Stuart Comer is an American art curator and writer who is currently Chief Curator of Media and Performance Art at The Museum of Modern Art in New York City. He was co-curator of the 2014 Biennial at the Whitney Museum of American Art, alongside Michelle Grabner and Anthony Elms.

==Life and career==
Comer received a BA degree in art history from Carleton College in Minnesota and an MA in curatorial studies from the Royal College of Art, London. He began his career as a book buyer at the Museum of Contemporary Art in Los Angeles.
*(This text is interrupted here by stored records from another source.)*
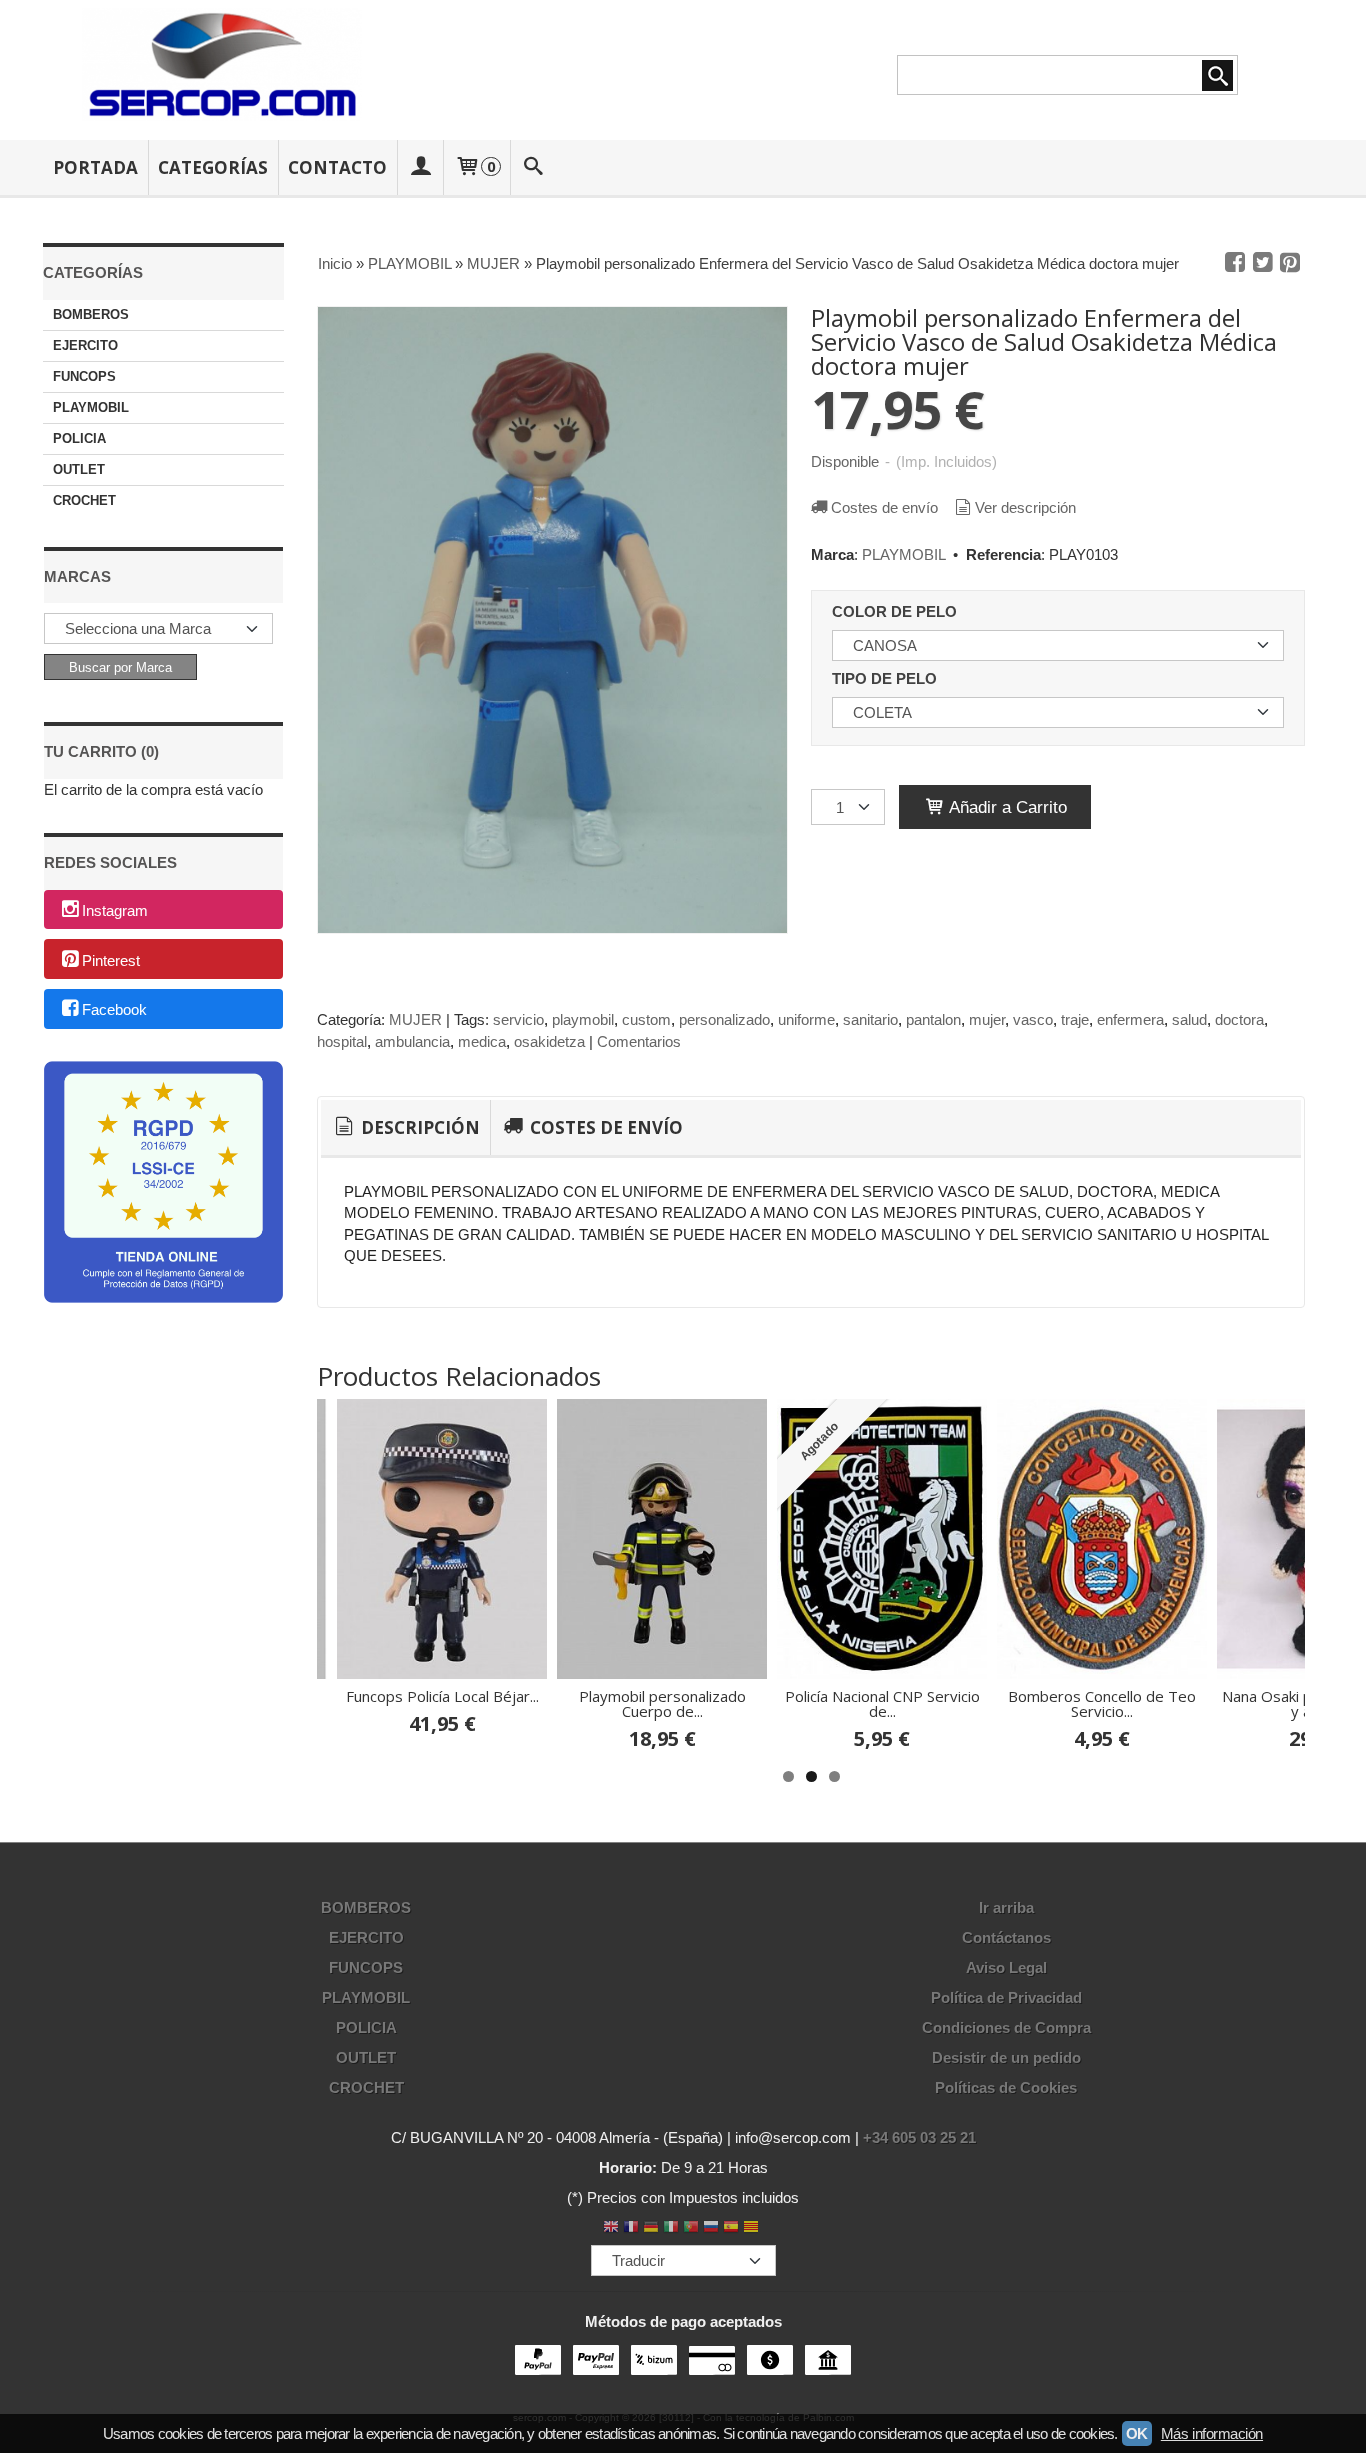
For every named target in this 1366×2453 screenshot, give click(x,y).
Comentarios (639, 1041)
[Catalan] (753, 2228)
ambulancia (412, 1041)
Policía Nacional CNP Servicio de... (882, 1703)
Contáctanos (1006, 1937)
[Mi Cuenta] (420, 167)
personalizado (724, 1019)
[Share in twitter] (1263, 263)
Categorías (213, 167)
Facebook (114, 1010)
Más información (1212, 2433)
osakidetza (549, 1041)
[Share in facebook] (1235, 263)
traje (1075, 1019)
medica (482, 1041)
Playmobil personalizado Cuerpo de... (662, 1703)
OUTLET (79, 469)
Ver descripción (1025, 507)
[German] (651, 2228)
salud (1189, 1019)
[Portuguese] (691, 2228)
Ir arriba (1006, 1907)
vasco (1033, 1019)
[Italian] (671, 2228)
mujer (987, 1019)
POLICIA (79, 438)
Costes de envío (884, 507)
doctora (1239, 1019)
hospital (342, 1041)
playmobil (583, 1019)
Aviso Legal (1006, 1967)
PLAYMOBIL (91, 407)
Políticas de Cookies (1006, 2087)
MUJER (415, 1019)
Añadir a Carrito (1006, 807)
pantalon (933, 1019)
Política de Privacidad (1006, 1997)
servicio (518, 1019)
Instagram (115, 910)
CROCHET (84, 500)
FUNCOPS (84, 376)
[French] (631, 2228)
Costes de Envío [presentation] (604, 1127)
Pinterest (111, 960)
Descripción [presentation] (418, 1127)
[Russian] (711, 2228)
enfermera (1130, 1019)
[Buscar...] (534, 167)
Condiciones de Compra (1006, 2027)
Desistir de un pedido (1006, 2057)
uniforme (806, 1019)
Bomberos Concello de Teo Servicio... (1102, 1703)
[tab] (405, 1128)
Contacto (337, 167)
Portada (95, 167)
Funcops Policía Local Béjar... (442, 1696)
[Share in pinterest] (1290, 263)
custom (646, 1019)
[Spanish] (731, 2228)
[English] (611, 2228)
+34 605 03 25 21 (919, 2137)
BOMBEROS (91, 314)
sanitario (870, 1019)
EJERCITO (85, 345)
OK (1137, 2433)
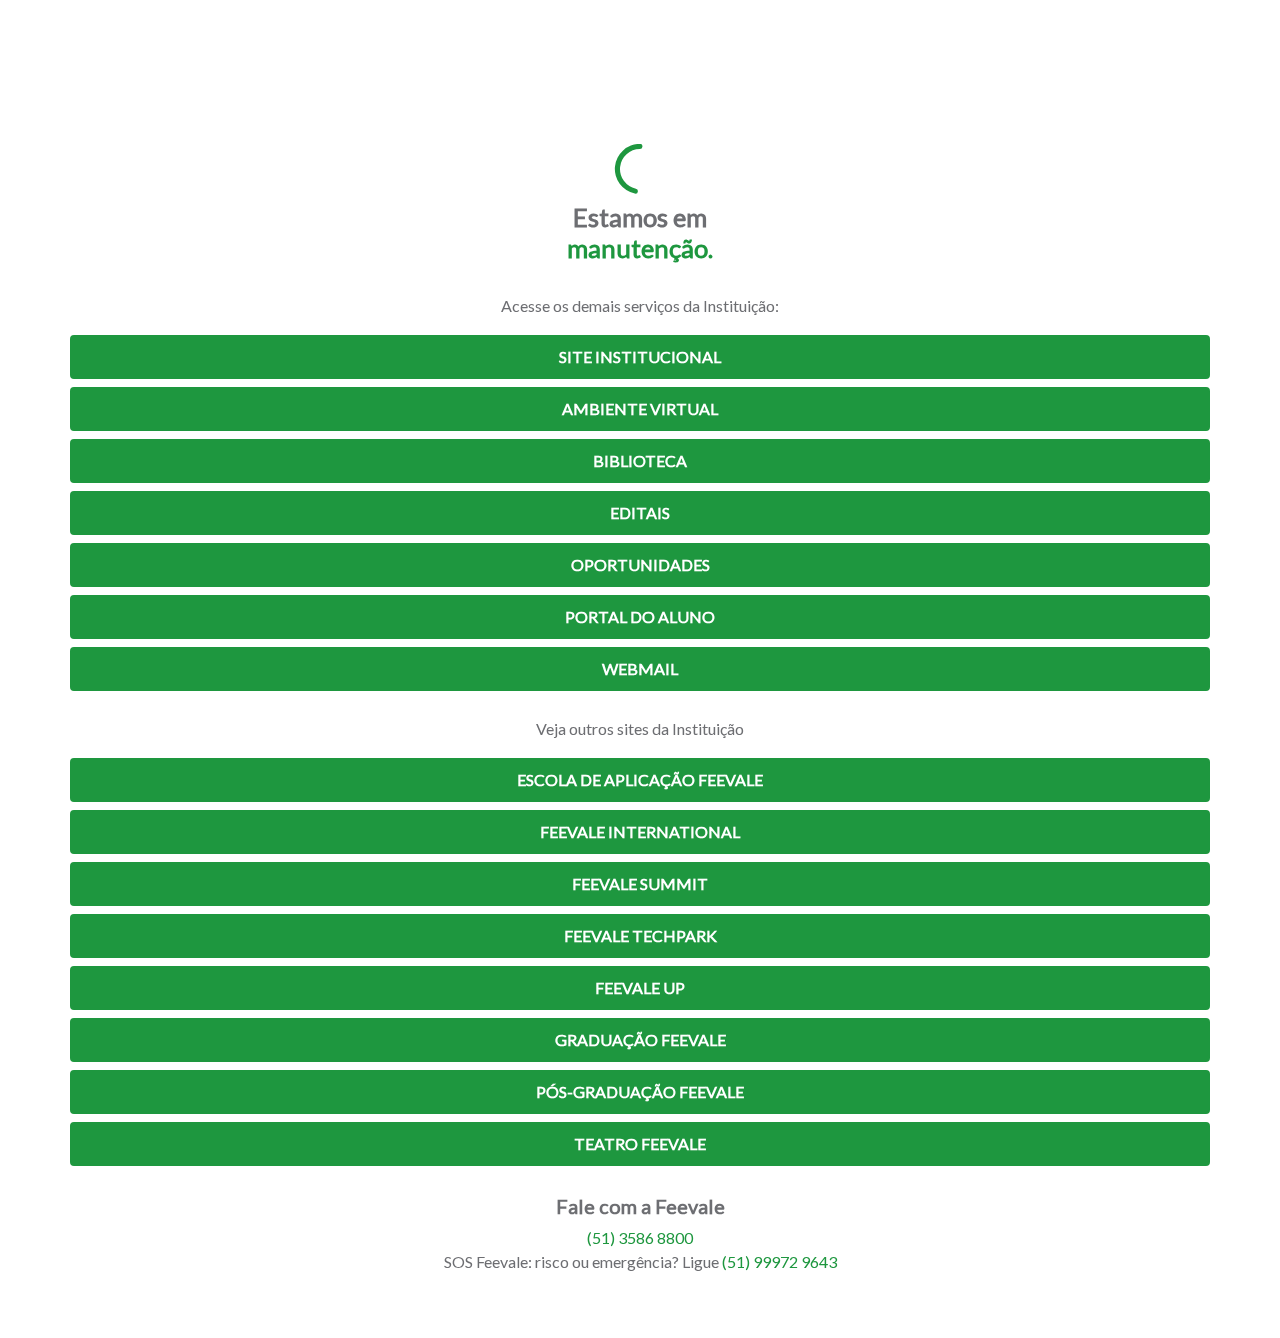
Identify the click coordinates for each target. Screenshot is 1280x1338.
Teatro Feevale (640, 1143)
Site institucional (640, 356)
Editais (640, 512)
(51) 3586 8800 (640, 1237)
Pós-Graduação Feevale (640, 1091)
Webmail (640, 668)
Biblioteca (640, 460)
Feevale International (640, 831)
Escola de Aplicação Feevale (640, 779)
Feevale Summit (640, 883)
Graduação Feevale (640, 1039)
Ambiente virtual (640, 408)
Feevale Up (640, 987)
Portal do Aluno (640, 616)
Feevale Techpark (640, 935)
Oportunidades (640, 564)
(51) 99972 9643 (779, 1261)
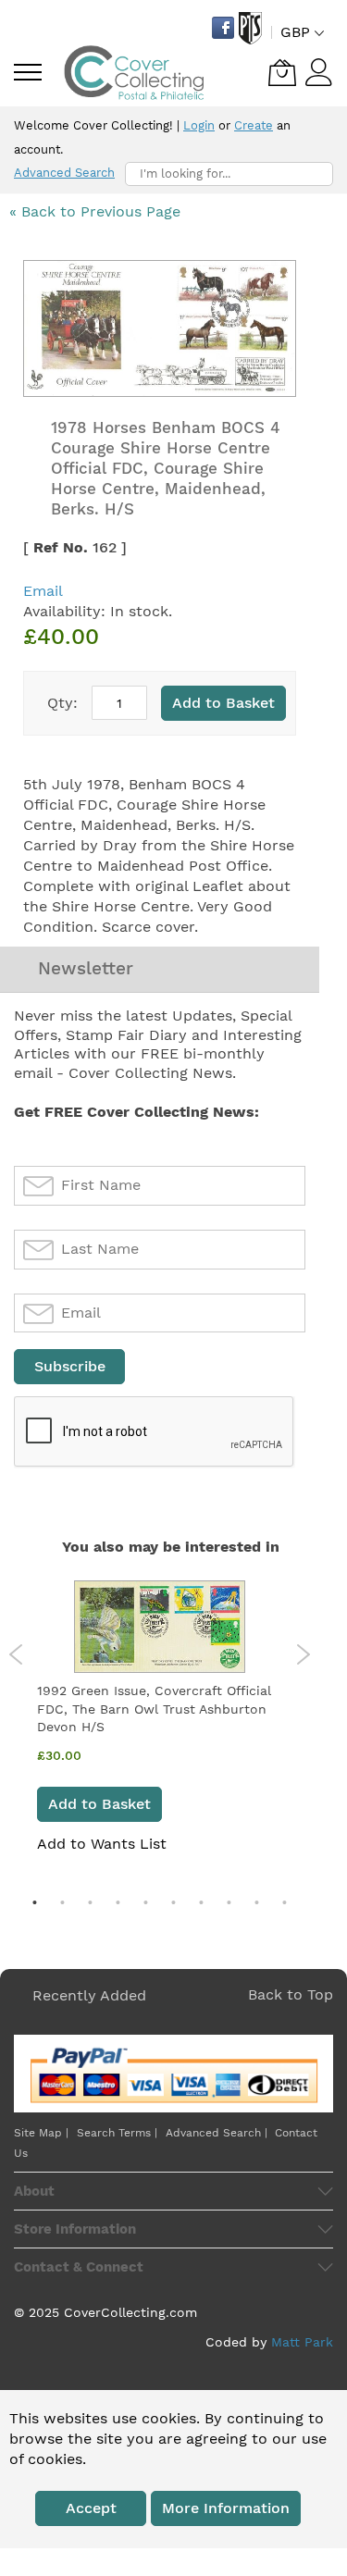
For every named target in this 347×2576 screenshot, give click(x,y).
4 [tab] (118, 1902)
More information (226, 2508)
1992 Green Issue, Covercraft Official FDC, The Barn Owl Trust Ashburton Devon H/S (154, 1708)
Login (199, 125)
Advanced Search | (218, 2132)
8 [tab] (229, 1902)
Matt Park (302, 2341)
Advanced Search (64, 173)
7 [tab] (201, 1902)
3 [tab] (90, 1902)
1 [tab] (35, 1902)
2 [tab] (63, 1902)
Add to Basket (99, 1804)
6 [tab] (174, 1902)
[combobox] (229, 174)
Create (253, 125)
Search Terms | (117, 2132)
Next (303, 1654)
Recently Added (89, 1995)
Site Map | (41, 2132)
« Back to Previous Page (94, 211)
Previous (16, 1654)
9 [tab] (257, 1902)
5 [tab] (146, 1902)
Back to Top (290, 1994)
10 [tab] (285, 1902)
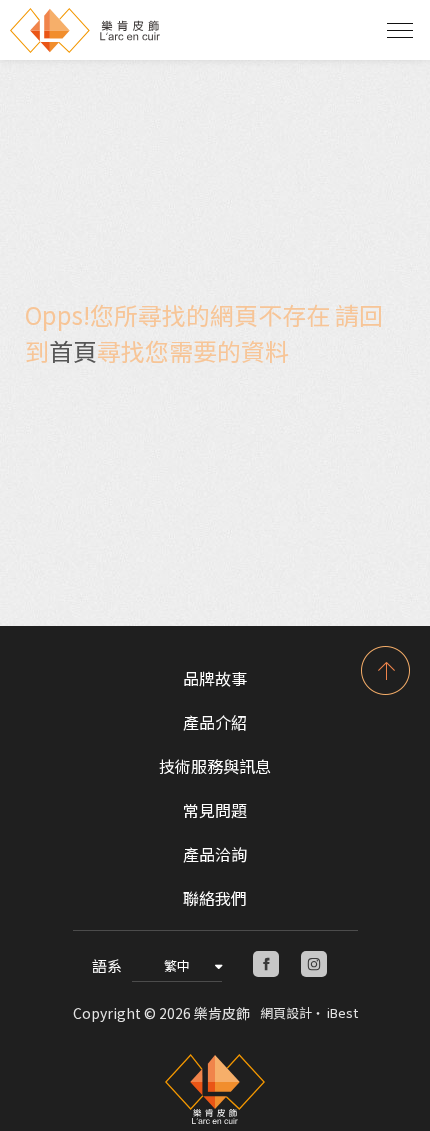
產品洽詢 (215, 854)
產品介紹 (215, 722)
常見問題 (215, 810)
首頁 (73, 350)
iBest (342, 1012)
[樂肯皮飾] (215, 1089)
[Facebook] (266, 964)
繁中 (177, 965)
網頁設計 (286, 1012)
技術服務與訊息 (215, 766)
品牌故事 (215, 678)
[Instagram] (314, 964)
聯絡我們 (215, 898)
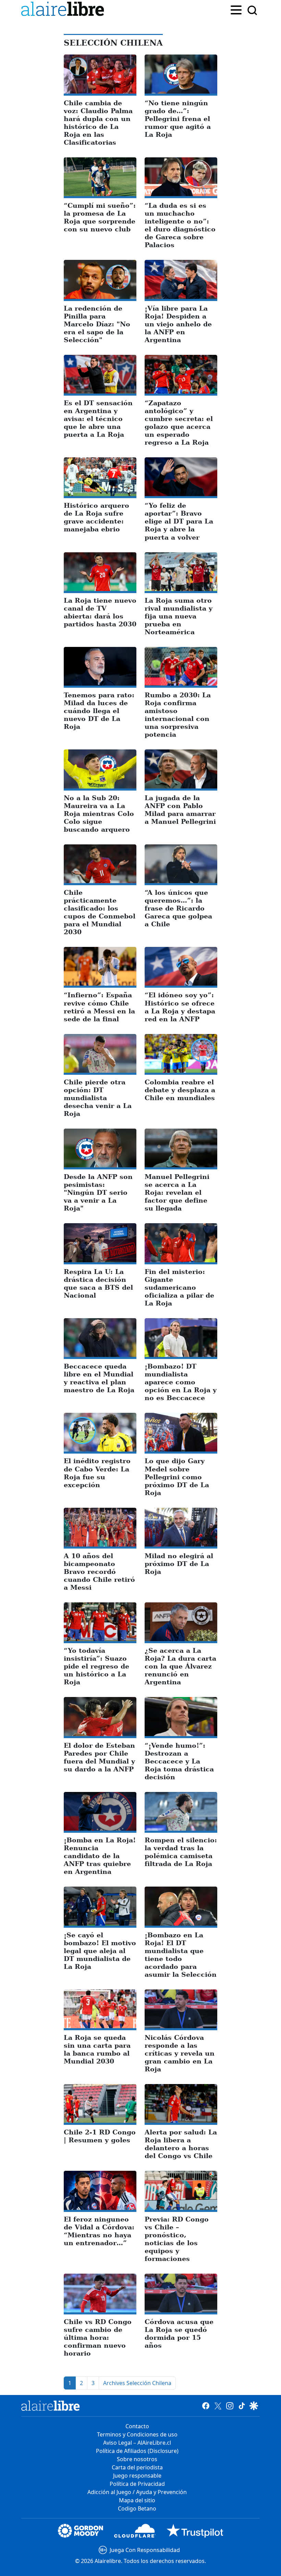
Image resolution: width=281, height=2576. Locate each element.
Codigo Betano (137, 2508)
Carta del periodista (137, 2467)
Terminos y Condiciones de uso (137, 2434)
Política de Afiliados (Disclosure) (137, 2451)
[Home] (64, 10)
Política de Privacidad (137, 2484)
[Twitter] (218, 2405)
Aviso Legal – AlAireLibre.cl (137, 2442)
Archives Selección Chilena (137, 2383)
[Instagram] (230, 2405)
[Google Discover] (254, 2405)
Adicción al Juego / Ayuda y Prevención (137, 2492)
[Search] (252, 10)
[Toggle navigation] (236, 9)
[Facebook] (206, 2405)
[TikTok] (242, 2405)
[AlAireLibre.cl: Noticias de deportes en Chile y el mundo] (50, 2405)
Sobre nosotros (137, 2459)
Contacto (137, 2426)
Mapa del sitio (137, 2500)
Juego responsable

Before taking his position at The Museum of Modern Art, he served as the first Curator of Film at Tate Modern in London. His projects at Tate Modern included the work of Tony Conrad, Nan Goldin, Barbara Hammer, Derek Jarman, Djibril Diop Mambéty, Daria Martin & Zeena Parkins, Shuji Terayama, Throbbing Gristle and Jennifer West. In 2012, when Tate Modern opened a new exhibition space housed in disused former oil tanks, Comer acted as co-curator of the opening festival of live and time-based media that included the work of Boris Charmatz, Anne Teresa de Keersmaeker, Ei Arakawa, Tania Bruguera and Aldo Tambellini, among others. While at Tate Modern, he was responsible for overseeing the acquisition of work for the museum's film and video collection, adding key works by Ant Farm, Cory Arcangel, Charles Atlas, Peter Campus, Oskar Fischinger, Jack Goldstein, Mike Kelley, KwieKulik, Jonas Mekas, Paul McCarthy, Lis Rhodes, Allan Sekula, Apichatpong Weerasethakul and Akram Zaatari. From 2002 until 2004, Comer was also Curator of Public Programmes at Tate Modern. He was co-curator of the Lyon Biennial in 2007.

==Publications==
Comer has contributed writing to publications such as Artforum, Frieze, Afterall, Mousse, Parkett and Art Review, and has written on the work of artists Andrea Fraser, John Smith, David Lamelas, Tom Burr, Akram Zaatari, Sharon Lockhart, Bik Van Der Pol, Mark Morrisroe, and Gillian Wearing. He is the editor of Film and Video Art (2009), published by Tate.